- Born: Virginia Dare Young November 22, 1906 McComas, West Virginia, U.S.
- Died: January 11, 1992 (aged 85) Roanoke, Virginia, U.S.
- Resting place: Williams Memorial Park
- Occupation: Librarian
- Spouse: Loyd Alexander Lee ​(divorced)​
- Awards: Strong Men & Women in Virginia History honoree, 2025

= Virginia Young Lee =

American librarian (1906–1992)

Virginia Dare Young Lee (November 22, 1906 – January 11, 1992) was a librarian at the Gainsboro Branch Library in Roanoke, Virginia. Lee earned recognition for her advocacy for Black literature during the Harlem Renaissance and for mentorship of young librarians in Virginia.

== Early life and education ==
Virginia Dare Young was born on November 22, 1906, in McComas, West Virginia, to Robert D. Young and Lula B. Young. She was raised in Roanoke, Virginia and attended Lucy Addison High School where she graduated as class Valedictorian in 1924. Lee graduated from the Hampton Institute's School of Library Science (present-day Hampton University).

== Career ==
Following graduation Lee worked at LeMoyne Junior College and Gilmer School in Roanoke, Virginia.

In 1928, Lee became the fourth librarian of the Gainsboro Branch Library of Roanoke Public Libraries.
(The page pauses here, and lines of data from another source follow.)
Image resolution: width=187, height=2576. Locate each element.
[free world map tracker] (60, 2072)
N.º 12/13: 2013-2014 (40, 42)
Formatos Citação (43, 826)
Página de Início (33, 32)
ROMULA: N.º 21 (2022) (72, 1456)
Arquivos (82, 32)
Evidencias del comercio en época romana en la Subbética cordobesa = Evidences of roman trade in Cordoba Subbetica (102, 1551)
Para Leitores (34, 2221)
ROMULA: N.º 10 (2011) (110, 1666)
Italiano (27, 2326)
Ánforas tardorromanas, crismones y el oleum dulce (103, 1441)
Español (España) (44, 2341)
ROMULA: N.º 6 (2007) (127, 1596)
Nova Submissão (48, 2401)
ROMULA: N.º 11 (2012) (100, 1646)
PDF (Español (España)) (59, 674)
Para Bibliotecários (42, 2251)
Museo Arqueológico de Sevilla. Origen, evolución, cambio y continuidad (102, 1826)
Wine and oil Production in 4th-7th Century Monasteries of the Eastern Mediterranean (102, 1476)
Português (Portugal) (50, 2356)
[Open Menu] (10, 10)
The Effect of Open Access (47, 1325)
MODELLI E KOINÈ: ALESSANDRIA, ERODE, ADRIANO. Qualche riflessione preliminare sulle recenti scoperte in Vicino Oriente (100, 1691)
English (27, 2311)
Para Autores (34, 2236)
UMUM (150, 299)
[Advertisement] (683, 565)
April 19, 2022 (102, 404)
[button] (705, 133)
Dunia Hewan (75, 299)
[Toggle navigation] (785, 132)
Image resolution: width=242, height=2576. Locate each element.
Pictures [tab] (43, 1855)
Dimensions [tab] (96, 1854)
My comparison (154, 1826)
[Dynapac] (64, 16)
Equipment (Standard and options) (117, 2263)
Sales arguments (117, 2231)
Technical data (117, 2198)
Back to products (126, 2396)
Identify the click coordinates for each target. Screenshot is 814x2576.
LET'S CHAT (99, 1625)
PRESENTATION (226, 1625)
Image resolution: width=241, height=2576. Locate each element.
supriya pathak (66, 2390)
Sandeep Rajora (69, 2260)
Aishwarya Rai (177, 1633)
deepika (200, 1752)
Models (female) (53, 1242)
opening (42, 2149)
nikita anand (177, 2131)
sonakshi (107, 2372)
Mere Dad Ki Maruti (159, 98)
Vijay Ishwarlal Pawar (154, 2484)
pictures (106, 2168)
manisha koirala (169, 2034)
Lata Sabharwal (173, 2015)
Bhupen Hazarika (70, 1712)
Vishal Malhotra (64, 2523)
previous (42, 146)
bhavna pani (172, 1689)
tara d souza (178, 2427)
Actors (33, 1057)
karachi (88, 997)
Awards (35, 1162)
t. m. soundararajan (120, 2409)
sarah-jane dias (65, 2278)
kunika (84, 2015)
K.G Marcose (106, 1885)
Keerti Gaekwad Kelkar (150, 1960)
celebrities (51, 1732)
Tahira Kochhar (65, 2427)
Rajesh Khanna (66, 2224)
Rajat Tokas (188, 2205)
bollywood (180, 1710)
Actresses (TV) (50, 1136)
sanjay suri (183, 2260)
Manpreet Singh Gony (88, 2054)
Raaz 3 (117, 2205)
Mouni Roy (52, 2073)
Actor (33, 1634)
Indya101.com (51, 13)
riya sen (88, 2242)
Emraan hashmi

The Gainsboro Branch was one of the first libraries in the South for Black citizens.

While working at the Gainsboro Branch, Lee grew the libraries' collection of Black literature. She wrote to prominent African Americans such as George Washington Carver, Marian Anderson, and Paul R. Williams, soliciting biographies, sheet music, photographs, and other materials to build the collection.

When city officials demanded Lee dispose of the collection in the mid-1940s, she moved the collection to the basement of the library and continued to collect and distribute the books in secret.

In 2023, a historic marker was dedicated to the Gainsboro Branch Library by the Virginia Department of Historic Resources.

== Personal life and legacy ==
Lee was married to Loyd Alexander Lee, a secretary, but later divorced.

Lee died on January 11, 1992, in Roanoke, Virginia and was buried at Williams Memorial Park.

In 2025, Lee was awarded the Strong Men & Women in Virginia History honoree, by the Library of Virginia and Dominion Energy.